▶ _УСЛОВИЕ ЗАДАНИЯ_
В каких строках листинга ниже встречается слово «pixels»? Выпишите каждую такую строку целиком.

━━━ ИСХОДНЫЙ ЛИСТИНГ ━━━

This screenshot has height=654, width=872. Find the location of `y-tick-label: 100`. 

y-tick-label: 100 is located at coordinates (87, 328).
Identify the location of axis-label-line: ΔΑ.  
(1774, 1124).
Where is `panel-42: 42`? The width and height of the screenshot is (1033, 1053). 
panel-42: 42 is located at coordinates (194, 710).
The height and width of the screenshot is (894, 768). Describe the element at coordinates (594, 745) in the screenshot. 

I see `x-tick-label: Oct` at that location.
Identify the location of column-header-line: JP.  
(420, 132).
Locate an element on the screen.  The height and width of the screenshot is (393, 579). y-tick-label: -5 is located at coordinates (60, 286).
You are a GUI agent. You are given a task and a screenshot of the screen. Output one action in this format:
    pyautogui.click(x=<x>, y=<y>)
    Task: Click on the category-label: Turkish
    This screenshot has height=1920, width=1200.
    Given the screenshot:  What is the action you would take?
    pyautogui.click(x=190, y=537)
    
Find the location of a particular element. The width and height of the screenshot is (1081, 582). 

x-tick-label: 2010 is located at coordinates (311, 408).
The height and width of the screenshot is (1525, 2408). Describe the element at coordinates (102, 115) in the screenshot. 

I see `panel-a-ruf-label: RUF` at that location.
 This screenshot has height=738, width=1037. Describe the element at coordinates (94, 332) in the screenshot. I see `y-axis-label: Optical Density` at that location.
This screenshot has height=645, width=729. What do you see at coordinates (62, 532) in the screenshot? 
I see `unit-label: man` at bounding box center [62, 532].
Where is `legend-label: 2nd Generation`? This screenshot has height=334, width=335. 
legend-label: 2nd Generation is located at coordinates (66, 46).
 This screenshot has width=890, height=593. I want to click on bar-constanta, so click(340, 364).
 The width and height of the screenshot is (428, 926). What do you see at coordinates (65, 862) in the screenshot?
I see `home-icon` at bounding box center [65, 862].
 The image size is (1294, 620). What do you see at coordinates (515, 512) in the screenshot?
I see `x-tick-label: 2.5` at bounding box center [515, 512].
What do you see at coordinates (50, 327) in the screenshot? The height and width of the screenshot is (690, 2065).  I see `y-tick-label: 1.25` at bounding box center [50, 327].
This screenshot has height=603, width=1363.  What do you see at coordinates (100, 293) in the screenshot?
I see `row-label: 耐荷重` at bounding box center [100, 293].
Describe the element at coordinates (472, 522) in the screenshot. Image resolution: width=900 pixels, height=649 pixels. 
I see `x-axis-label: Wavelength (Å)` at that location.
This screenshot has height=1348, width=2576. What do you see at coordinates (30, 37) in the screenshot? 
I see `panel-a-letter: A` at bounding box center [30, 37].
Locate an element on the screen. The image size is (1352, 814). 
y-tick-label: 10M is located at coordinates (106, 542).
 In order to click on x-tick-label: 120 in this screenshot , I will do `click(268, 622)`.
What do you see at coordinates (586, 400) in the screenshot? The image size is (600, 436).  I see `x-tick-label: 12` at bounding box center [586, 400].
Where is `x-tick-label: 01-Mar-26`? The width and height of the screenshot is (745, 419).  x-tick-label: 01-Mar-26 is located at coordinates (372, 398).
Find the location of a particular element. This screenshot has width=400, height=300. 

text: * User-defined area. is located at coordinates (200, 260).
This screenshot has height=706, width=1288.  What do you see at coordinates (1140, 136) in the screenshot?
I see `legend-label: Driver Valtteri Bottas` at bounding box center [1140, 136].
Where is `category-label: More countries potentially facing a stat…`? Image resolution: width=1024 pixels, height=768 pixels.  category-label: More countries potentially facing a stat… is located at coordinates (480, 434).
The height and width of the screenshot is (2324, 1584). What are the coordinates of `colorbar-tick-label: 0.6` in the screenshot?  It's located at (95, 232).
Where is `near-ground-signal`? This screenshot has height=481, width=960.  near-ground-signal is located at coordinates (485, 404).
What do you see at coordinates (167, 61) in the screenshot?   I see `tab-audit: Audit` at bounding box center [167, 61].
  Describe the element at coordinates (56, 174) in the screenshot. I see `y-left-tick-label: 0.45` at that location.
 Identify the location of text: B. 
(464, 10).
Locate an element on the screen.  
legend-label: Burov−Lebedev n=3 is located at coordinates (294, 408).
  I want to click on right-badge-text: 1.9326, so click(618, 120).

━━━

▶ _ПИСЬМЕННОЕ РЕШЕНИЕ_
Describe the element at coordinates (472, 522) in the screenshot. Image resolution: width=900 pixels, height=649 pixels. 
Where is `category-label: More countries potentially facing a stat…`? Image resolution: width=1024 pixels, height=768 pixels.  category-label: More countries potentially facing a stat… is located at coordinates (480, 434).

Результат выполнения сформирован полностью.